Friday 18 September 2009

Can you see the mountain?

As a boy when I lived at home in Norway there was a joke that if you could see the mountain it was about to rain, otherwise it was raining! OK, not very original, but at least we did not have to suffer Arthur Askey! (US readers will probably not understand that reference to a busy bee). Well, this weather here in the mid-west of England is getting beyond a joke. I’m beginning to reconsider that it must be the global warming thing. The weather is so unpredictable.


If you think about it, extra heat causes extra evaporation from the sea causes extra rain. Now I’m sure some scientists are jumping up and down shouting ‘Idiot!’ but you can’t get away from the fact that we’ve had years of summers more like monsoons.
It seems that we do get some dry-ish weather and the moment I think I can head for the main Canna collection beds, down comes some more rain. Anyway, we managed to grab a few hours down there today, but we have already has 3 weeks of high winds that are violently draining all moisture from the ground and foliage, so much that my bean crops have stopped growing 3 weeks earlier than normal. Digging shows no water for 6" down into the soil, in spite of the rain showers.

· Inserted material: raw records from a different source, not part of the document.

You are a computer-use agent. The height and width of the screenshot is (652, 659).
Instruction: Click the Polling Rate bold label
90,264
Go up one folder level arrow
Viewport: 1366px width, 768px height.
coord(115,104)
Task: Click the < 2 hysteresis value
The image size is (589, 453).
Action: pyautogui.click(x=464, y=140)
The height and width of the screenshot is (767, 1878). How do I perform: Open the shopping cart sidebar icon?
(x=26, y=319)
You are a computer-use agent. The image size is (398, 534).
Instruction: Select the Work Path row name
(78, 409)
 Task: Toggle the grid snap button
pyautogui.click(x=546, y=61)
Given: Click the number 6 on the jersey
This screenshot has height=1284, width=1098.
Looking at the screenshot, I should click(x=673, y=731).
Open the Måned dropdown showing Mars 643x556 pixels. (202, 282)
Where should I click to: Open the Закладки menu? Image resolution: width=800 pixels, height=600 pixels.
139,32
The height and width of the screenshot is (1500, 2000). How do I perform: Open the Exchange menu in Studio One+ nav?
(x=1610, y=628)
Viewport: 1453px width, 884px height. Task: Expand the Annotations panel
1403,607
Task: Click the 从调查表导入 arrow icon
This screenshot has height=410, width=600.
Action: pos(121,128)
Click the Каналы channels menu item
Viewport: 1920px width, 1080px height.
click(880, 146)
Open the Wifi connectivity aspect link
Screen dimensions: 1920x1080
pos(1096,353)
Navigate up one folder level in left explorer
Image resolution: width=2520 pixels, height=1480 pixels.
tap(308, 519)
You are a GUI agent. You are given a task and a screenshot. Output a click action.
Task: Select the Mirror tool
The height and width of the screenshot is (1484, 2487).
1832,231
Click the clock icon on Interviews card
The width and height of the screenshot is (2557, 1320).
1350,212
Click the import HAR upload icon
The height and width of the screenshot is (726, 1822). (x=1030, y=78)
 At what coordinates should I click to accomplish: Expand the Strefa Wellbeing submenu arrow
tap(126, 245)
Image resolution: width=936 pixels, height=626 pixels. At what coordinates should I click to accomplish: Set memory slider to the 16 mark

Really, it was quite depressing in Cannadom. Nothing has grown to its full height, there is very little seed to collect and everywhere there is poor foliage. We have had a couple of weeks of half-decent sunshine and the later leaves that have unfurled are showing good healthy photosynethis and show no signs of stress markings, unlike those for the previous 6 weeks which sometimes did not have the energy to unfurl themselves and displayed signs of chlorosis. We had to manually unfurl the leaves to enable the growing point to continue upwards and not just rot inside the unfurled leaf. The resultant leaf is a mixture of green and yellow and often looks like it has virus. Maybe it has, and the lack of vitality that stops the unfurling of the leaves is due to that cause, or just as likely its the lack of light causing stress in the affected plant, which can't then unfold it's leaves. Sending to the labs will establish the cause, visual inspection is not enough.

With every other genus people accept that lack of light causes foliage damage, but in Canna there is a vocal minority who cannot acknowledge that poor light causes foliage stress, even though all learned treatises for 150 years state that Cannas must have their 8 hours of light every day. It beggars belief! If they don't get their 8 hours of light, what do they do? Start dealing cards and join a poker school? Of course not, they display stress through the only mechanism they have, i.e. their leaves. Now they have a limited vocabulary and such stress can easily be mistaken for one of the few virus types that affect Canna foliage. 

The defintion of chlorosis is "The loss of chlorophyll from the tissues of a plant, resulting from microbial infection, viral infection, the action of certain phytotoxins, the lack of light, to magnesium or iron deficiency, etc. Chlorotic tissues commonly appear yellowish. "

Lack of light, infection, and mineral deficiencies causes chlorosis. Can you see the mountain?